Jak to zrobić? Myślę, że należy zacząć od uświadomienia sobie, że przeciwstawienia w rodzaju katedra – puszcza, beton – zieleń są mylące i po prostu fałszywe. Potrzebujemy i tego, i tego. O ile w skali makro (kraj, kontynent, planeta) i mikro (budynek, habitat) konieczne są szybkie i radykalne działania zmierzające do maksymalizacji powierzchni zielonych, o tyle w skali mezo (miasto, osada) niezbędna jest różnorodność. Powinniśmy tak kształtować przestrzeń, aby odpowiadała na rozmaite potrzeby człowieka, również stymulacji płynącej i z naturalności, i ze sztuczności (kreacji). Te zaś są różne u każdego człowieka, co więcej zmieniają się w ciągu życia, a także w rytmie rocznym, tygodniowym, dobowym.
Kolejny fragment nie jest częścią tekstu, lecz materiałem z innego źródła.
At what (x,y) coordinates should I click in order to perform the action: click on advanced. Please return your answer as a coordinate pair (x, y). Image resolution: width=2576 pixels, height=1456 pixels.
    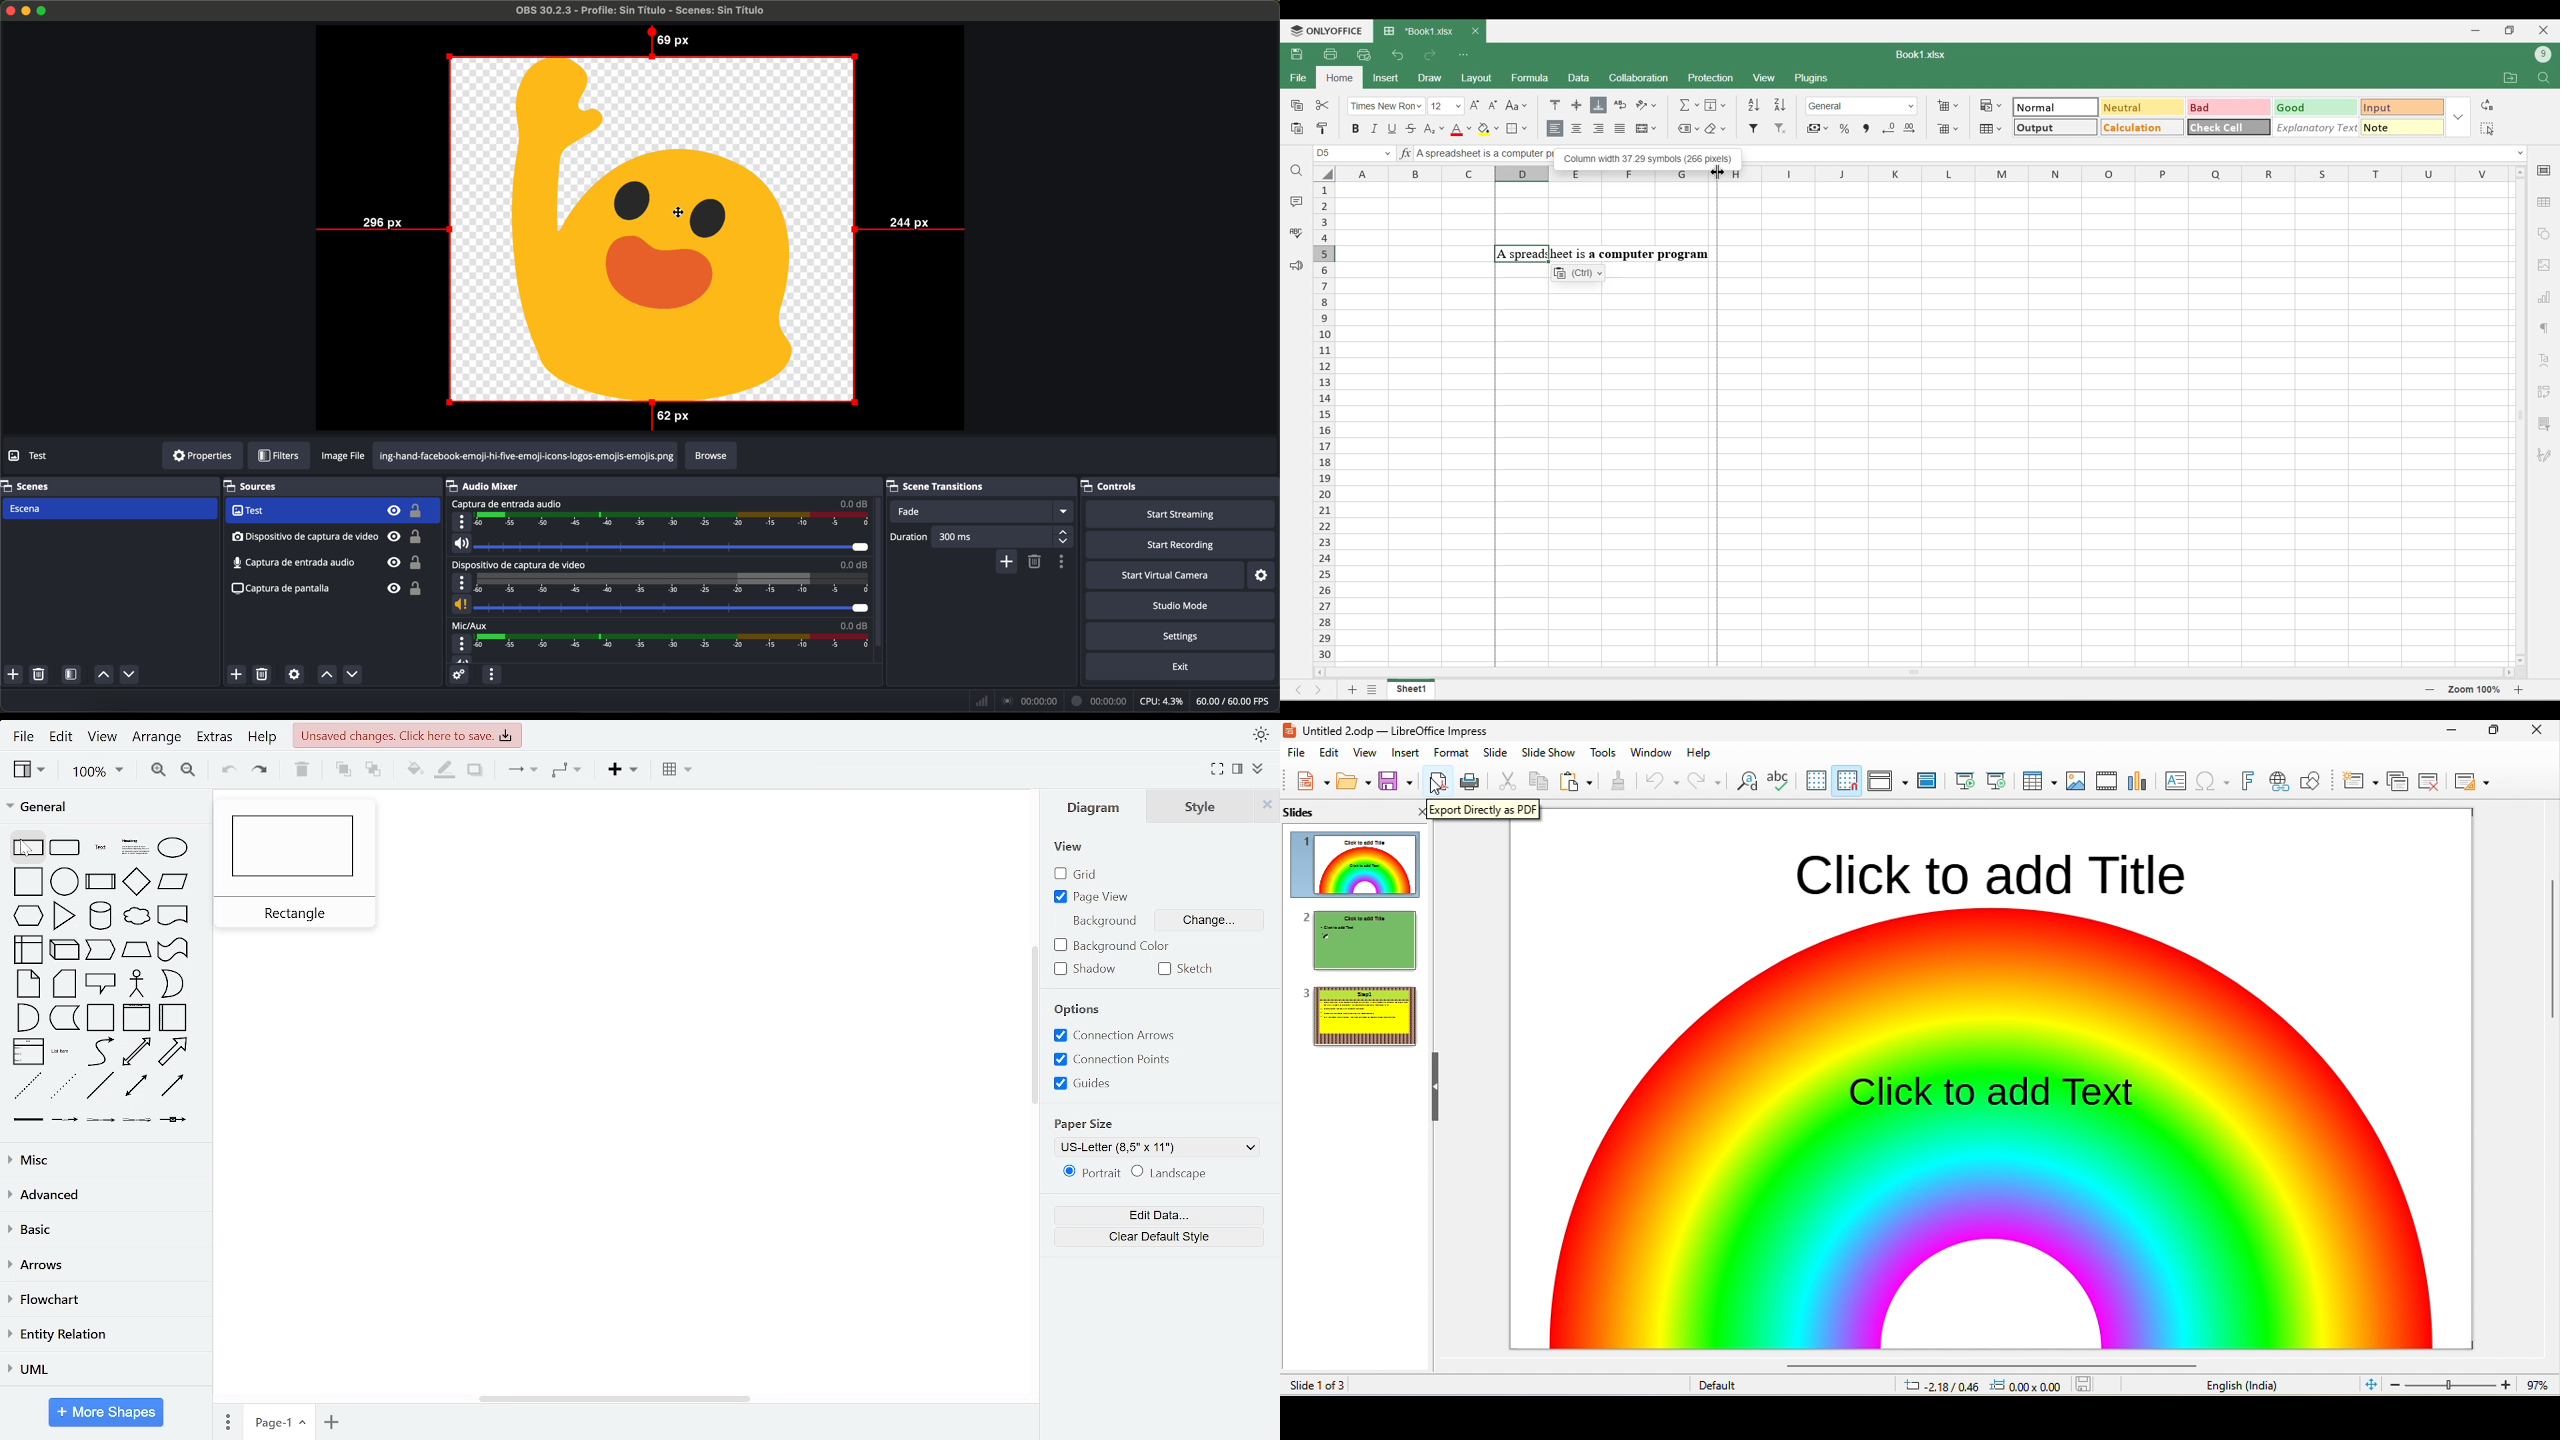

Innymi słowy: potrzebujemy więcej zieleni, ale na przykład plac śródmiejski być może nie zawsze musi być skwerem czy parkiem (oczywiście nie powinien być również betonową pustynią). Różnorodność ma bowiem także aspekt związany ze skalą. Miasto potrzebuje dużych, wyrazistych, niekiedy spektakularnych realizacji – również związanych z naturą. Potrzebuje również infrastruktury w zdecydowanie mniejszej skali, za to bardziej rozpowszechnionej i rozłożonej równomiernie. Potrzebuje parków, plaż, zieleńców, ogrodów, ale także uwzględnienia prostej, taniej zieleni przy projektowaniu dosłownie wszystkich miejsc: ulic, deptaków, budynków, przystanków, placów zabaw, boisk, parkingów itd. Przyroda w mieście powinna istnieć nie tylko jako odrębne realizacje, lecz również jako litery alfabetu, z których składane są wszystkie treści.
Zdaję sobie sprawę, że wiele tych kwestii to oczywistości. Ale mam też wrażenie, że sporo z nich ugina się pod ciężarem emocji, których napór skłania do szybkich, radykalnych, uproszczonych działań. Do najsilniejszych uczuć należy obawa o przyszłość, wydaje mi się, że dużą rolę odgrywa również poczucie winy. To ono w dużej mierze odpowiada za tendencję do pomijania człowieka jako najważniejszego czy nawet istotnego podmiotu ekosystemów. Tak jakby brzemię tego, co ludzkość uczyniła planecie, było tak wielkie, że powinniśmy usunąć się w cień, oddając pole innym gatunkom. To człowiek w głównej mierze odpowiada za stan planety, ale też tylko człowiek może ten stan zmienić. Nie będzie jednak mógł tego zrobić, tkwiąc w maniakalnym zaprzeczeniu czy w depresyjnym przytłoczeniu.